start Given text

"It all bleeds / into one story": The Daily Resistances of Special Education by Caroline M. Mar
Reviewed by francxs gufan nan
Content warning for institutional violence
The U.S. education system has always been riddled with challenges, and for students that the mainstream education system wasn’t built to serve—English Language Learners, students of color, neurodivergent, physically disabled students, and/or students of size to name only a few—the problems are intensified. Caroline Mar’s Special Education (Texas Review Press, 2020) attempts to document these stories.
Dedicating the book to her students from her time teaching in San Francisco Unified School District, Mar shares many biographical similarities with her poems’ speaker. Both are mixed race white and Asian; teach and live in the San Francisco Bay Area; speak remnants of Cantonese inherited from their Chinatown-born paternal side of the family; have inherited wealth; and are married to white women named Sandy.
Special Education takes place in special education classrooms, the chaotic hallways between them, and the greater San Francisco Bay Area, where Mar’s speaker can leave school but remains haunted by the student turmoil that on most days she must barrel through, head down.
In 32 poems scaffolded over the course of 3 sections, Mar complicates the things she has been taught—or told—about teaching. Mar demonstrates expert knowledge of teachers’ best practices, while simultaneously problematizing them.
The standout pupil among these poems is the first, set on a verso page before the rest of the book. Titled “When You Someday Read This—,” the poem begins:
I took your story, held it to the light
like a glass I was checking for flecks
before putting it, tidy, on the shelf.
Directly addressing a “you”—perhaps the speaker’s students, perhaps her colleagues—the poem begins the book by asking for forgiveness: for “hiding you” in anonymity, “making your stories / one story,” and “breaking [the] glass” of their stories as well as any trust reneged by their telling. Mar’s speaker acknowledges and apologizes for the inevitable falsehoods that come from fictionalizing other people’s stories. From jump, Mar’s speaker problematizes the entire enterprise of her tome, atoning for speaking on behalf of “you,” and for crushing the glass of their stories and remelting them anew to suit her poems’ purposes.
If I imagine Mar’s book as a classroom, each poem a lesson, it’s incredible for the teacher-poet to begin by laying bare their shame. In traditional pedagogy, teachers are instructed to hold tight to their authority and limit the number of concessionary mistakes. But in Mar’s Special Education, harm is acknowledged and repented for.
Simultaneously, Mar pluralizes the harm-doing, laying responsibility at multiple doorsteps. The glass of these stories is broken “in my mouth, your mouth, / our mouths as we chewed.” Neither the reader nor speaker, audience nor actor, are blameless for consuming Mar’s speaker’s version of her students’ stories.

end Given text
start Supplied records

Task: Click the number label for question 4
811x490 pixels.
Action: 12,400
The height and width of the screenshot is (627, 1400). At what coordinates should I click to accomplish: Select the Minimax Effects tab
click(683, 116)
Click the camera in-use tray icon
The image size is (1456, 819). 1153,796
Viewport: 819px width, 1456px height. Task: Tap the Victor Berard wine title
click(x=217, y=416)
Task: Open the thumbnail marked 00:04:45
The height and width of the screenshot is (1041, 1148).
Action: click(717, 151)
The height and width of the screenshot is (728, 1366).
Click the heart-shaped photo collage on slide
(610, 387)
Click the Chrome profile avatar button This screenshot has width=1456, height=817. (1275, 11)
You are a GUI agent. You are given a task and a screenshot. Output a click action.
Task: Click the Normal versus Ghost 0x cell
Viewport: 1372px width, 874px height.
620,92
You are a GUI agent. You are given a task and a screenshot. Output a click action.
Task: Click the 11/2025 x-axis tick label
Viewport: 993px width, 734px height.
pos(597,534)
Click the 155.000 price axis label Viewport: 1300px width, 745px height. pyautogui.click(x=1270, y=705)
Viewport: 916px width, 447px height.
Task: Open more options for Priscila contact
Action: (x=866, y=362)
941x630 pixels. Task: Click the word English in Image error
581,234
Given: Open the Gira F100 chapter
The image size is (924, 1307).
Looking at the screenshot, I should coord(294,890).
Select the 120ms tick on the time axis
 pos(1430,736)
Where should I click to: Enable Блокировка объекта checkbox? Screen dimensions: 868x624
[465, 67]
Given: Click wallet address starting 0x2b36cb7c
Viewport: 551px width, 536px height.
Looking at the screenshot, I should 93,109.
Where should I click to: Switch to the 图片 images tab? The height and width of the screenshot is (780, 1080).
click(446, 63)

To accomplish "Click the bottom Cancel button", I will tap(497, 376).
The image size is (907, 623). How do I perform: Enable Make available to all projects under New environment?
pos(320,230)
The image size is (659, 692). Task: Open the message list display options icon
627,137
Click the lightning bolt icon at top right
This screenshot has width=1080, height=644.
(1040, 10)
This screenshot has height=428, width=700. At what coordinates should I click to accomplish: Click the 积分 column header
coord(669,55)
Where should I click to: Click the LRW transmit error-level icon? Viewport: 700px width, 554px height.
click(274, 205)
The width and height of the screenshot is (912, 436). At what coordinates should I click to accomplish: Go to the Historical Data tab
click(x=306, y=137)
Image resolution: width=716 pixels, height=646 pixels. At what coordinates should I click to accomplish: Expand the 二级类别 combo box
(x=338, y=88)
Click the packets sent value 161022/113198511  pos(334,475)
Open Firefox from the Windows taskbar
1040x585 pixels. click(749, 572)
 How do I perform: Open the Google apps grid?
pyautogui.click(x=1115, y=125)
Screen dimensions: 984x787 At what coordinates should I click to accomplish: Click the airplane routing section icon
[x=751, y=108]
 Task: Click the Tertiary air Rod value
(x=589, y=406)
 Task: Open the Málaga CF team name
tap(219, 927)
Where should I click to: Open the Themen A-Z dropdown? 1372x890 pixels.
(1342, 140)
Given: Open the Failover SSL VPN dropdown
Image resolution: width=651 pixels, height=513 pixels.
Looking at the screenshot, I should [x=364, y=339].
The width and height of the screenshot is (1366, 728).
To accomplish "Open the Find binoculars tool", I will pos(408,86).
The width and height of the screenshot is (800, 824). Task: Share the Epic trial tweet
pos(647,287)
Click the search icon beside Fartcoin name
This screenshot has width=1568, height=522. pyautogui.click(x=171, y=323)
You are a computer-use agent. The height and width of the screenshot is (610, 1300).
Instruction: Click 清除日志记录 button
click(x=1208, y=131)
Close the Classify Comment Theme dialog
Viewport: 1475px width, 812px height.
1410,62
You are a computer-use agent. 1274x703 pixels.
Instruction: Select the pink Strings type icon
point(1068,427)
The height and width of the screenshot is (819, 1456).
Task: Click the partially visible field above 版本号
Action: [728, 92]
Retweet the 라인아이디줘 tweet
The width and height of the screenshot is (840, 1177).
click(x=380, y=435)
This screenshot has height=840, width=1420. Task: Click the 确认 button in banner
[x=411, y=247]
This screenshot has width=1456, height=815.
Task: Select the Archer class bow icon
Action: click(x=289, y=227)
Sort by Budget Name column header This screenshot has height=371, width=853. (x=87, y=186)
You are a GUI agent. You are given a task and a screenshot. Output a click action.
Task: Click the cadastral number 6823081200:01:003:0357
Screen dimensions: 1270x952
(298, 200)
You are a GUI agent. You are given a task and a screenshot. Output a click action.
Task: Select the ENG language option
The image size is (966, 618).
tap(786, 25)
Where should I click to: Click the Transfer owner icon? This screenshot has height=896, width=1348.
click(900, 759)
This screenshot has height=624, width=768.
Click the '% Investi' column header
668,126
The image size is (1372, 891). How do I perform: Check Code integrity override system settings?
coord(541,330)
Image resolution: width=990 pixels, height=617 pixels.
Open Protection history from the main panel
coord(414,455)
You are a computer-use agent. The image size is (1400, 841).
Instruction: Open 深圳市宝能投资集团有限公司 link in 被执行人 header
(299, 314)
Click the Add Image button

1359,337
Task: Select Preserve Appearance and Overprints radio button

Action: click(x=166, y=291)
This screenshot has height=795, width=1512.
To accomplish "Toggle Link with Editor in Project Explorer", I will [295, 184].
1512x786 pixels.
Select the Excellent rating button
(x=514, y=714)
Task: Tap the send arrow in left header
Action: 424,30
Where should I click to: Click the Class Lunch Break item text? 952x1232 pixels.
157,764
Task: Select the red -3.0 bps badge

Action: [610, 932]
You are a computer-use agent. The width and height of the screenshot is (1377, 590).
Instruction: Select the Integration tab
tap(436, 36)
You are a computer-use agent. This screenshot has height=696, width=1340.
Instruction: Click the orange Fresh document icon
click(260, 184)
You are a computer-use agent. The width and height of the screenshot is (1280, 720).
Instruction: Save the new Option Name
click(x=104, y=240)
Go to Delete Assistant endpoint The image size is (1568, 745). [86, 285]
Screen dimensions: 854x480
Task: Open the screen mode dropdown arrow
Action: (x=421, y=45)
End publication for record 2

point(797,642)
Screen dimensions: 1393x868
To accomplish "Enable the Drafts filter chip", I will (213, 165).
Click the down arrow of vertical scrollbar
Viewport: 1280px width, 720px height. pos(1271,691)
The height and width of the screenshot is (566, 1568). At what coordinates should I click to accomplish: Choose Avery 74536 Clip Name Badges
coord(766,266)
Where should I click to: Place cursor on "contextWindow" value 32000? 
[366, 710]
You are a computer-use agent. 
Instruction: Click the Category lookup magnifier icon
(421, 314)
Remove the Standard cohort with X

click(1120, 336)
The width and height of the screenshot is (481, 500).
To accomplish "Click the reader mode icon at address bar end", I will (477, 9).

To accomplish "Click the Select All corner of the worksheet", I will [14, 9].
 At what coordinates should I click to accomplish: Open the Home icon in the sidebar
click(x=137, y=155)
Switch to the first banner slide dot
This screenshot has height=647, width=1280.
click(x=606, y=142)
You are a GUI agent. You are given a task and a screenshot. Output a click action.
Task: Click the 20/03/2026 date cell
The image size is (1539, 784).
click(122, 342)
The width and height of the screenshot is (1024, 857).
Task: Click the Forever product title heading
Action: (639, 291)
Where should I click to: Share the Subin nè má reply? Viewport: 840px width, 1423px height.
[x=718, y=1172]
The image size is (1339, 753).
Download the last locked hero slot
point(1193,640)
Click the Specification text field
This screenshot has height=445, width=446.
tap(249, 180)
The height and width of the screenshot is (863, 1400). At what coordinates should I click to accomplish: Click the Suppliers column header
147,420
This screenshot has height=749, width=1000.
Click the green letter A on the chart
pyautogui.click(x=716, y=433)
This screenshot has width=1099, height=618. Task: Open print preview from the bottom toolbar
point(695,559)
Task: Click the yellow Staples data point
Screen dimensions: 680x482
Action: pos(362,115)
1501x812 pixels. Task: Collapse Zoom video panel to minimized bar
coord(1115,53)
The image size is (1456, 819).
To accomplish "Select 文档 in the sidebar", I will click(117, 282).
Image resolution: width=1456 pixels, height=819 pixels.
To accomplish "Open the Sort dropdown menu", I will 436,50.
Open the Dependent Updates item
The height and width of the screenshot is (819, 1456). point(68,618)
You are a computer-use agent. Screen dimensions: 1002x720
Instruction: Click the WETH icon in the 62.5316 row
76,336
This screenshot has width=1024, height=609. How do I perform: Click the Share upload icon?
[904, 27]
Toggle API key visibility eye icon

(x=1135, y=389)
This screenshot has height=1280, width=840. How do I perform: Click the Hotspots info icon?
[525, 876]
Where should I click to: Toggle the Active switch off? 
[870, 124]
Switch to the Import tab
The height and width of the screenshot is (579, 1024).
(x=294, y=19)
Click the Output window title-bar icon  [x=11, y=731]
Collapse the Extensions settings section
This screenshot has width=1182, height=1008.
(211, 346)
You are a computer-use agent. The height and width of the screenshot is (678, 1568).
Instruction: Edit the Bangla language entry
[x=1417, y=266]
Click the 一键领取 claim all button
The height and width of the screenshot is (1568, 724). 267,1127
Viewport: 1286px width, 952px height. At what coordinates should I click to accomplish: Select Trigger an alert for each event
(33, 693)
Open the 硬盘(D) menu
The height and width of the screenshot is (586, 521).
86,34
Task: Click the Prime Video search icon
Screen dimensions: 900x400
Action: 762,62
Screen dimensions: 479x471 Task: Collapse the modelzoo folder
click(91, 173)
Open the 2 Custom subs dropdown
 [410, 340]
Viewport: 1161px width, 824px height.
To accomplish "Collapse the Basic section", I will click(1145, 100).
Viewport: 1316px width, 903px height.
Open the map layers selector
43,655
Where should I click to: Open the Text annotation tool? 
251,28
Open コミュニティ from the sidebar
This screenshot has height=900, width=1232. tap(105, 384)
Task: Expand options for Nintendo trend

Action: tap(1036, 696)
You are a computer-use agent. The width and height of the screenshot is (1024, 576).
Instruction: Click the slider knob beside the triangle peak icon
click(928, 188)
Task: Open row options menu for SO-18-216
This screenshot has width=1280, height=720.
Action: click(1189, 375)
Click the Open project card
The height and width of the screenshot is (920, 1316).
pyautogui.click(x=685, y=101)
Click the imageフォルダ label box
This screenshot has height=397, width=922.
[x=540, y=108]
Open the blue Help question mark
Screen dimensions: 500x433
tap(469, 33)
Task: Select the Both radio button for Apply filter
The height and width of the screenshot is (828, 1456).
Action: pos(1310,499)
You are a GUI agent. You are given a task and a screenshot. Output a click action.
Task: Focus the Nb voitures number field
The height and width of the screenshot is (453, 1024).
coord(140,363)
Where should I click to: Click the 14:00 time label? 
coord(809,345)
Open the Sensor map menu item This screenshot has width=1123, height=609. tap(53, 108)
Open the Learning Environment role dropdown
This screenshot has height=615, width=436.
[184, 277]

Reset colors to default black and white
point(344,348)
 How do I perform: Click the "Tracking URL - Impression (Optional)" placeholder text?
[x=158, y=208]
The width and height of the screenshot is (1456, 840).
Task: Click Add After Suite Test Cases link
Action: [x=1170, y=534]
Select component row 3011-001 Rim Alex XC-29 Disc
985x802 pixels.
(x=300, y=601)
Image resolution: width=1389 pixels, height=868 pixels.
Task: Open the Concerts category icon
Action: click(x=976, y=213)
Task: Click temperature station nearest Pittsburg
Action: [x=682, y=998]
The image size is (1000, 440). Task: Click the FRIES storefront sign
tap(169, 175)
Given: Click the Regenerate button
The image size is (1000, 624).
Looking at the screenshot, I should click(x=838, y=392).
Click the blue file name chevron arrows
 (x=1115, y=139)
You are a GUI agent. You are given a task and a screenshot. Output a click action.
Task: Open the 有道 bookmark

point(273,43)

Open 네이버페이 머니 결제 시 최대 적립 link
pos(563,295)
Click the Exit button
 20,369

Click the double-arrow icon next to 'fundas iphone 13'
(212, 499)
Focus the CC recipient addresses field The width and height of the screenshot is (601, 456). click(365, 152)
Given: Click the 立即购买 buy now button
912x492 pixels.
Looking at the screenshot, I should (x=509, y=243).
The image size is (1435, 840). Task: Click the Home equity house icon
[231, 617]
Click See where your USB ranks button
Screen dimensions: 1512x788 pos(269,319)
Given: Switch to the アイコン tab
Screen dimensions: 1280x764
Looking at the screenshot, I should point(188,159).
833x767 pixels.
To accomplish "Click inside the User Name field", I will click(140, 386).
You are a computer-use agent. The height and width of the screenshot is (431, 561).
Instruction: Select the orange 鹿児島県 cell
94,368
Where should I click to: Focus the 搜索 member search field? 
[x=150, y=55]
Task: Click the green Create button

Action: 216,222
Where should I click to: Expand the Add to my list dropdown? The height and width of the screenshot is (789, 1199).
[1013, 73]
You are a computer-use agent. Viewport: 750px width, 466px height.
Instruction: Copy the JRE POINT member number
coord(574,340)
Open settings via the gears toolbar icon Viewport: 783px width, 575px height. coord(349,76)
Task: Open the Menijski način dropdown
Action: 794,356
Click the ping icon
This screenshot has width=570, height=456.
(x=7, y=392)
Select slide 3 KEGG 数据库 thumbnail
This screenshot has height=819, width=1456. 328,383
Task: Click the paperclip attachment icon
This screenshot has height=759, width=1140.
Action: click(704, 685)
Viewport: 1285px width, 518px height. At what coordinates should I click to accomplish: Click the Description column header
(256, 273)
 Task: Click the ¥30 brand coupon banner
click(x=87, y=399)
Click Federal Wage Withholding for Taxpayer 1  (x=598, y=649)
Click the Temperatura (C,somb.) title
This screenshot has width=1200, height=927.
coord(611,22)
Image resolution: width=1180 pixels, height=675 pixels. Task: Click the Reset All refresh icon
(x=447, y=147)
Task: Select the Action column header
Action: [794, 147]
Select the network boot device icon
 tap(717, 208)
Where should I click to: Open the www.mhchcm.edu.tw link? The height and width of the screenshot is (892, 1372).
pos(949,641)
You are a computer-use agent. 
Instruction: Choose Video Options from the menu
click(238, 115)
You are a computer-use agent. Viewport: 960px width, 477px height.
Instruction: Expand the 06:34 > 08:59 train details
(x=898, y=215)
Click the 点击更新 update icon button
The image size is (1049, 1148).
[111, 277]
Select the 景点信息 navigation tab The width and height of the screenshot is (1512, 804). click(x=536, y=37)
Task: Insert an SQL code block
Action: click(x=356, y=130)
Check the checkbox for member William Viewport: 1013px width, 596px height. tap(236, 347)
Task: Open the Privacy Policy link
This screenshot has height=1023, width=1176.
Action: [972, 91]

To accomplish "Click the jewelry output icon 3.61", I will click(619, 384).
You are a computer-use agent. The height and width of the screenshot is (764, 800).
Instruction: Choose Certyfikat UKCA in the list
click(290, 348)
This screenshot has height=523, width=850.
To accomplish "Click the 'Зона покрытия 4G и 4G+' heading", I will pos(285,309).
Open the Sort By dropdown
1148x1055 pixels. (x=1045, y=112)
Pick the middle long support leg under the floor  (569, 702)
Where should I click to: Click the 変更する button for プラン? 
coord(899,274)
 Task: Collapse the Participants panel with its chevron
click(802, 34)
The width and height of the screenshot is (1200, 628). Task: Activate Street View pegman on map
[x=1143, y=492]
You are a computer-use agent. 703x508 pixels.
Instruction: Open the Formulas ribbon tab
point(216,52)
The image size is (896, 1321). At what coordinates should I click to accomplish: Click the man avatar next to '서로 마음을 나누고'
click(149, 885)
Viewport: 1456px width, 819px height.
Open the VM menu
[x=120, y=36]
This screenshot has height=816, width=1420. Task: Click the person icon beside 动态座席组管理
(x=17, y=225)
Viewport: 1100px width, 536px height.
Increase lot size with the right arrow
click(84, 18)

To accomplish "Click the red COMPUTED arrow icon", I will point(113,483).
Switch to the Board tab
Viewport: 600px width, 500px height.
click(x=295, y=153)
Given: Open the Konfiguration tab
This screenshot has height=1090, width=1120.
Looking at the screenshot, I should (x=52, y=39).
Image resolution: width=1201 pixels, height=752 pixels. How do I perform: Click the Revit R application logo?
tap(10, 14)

end Supplied records

● Tasks to carry out:
1. According to the review of Special Education, how many poems does the book contain?
2. Output the part of the review of Special Education that begins at the words "Dedicating the book" and stops after "through, head down.", copied word for word.
3. Go on with the review of Special Education from its last sentence.

● Exercise answers:
1. 32 poems, arranged over 3 sections.

2.
Dedicating the book to her students from her time teaching in San Francisco Unified School District, Mar shares many biographical similarities with her poems’ speaker. Both are mixed race white and Asian; teach and live in the San Francisco Bay Area; speak remnants of Cantonese inherited from their Chinatown-born paternal side of the family; have inherited wealth; and are married to white women named Sandy.
Special Education takes place in special education classrooms, the chaotic hallways between them, and the greater San Francisco Bay Area, where Mar’s speaker can leave school but remains haunted by the student turmoil that on most days she must barrel through, head down.

3.
Nevertheless, the speaker-as-teacher answers for their own ignorance ex post facto, and offers for the storied to become storyteller. In the final lines of “When You Someday Read This—,” Mar’s speaker intones:
Forgive me: what I’ve forgotten,
what I wasn’t ready to say, what
I never knew. Inside your opening mouth
is a story, and I’m waiting--
for you to speak it, glass everywhere,
broken and ringing, that old
American sound.
Along with glass, there are ghosts. Among the many things the speaker knows about ghosts, one is that “ghosts can’t step over, that every door should / have a block,” as Mar writes in the poem “Ghost Language.” Here, Mar alludes to the ancient Chinese architectural tradition of a doorsill, or raised threshold. Built to keep in good fortune, to obstruct floodwater, rodents, or bad spirits, and to delineate a household from the outside world, the doorsill even serves a meditative function, to be crossed over—never tread on!—with presence of mind.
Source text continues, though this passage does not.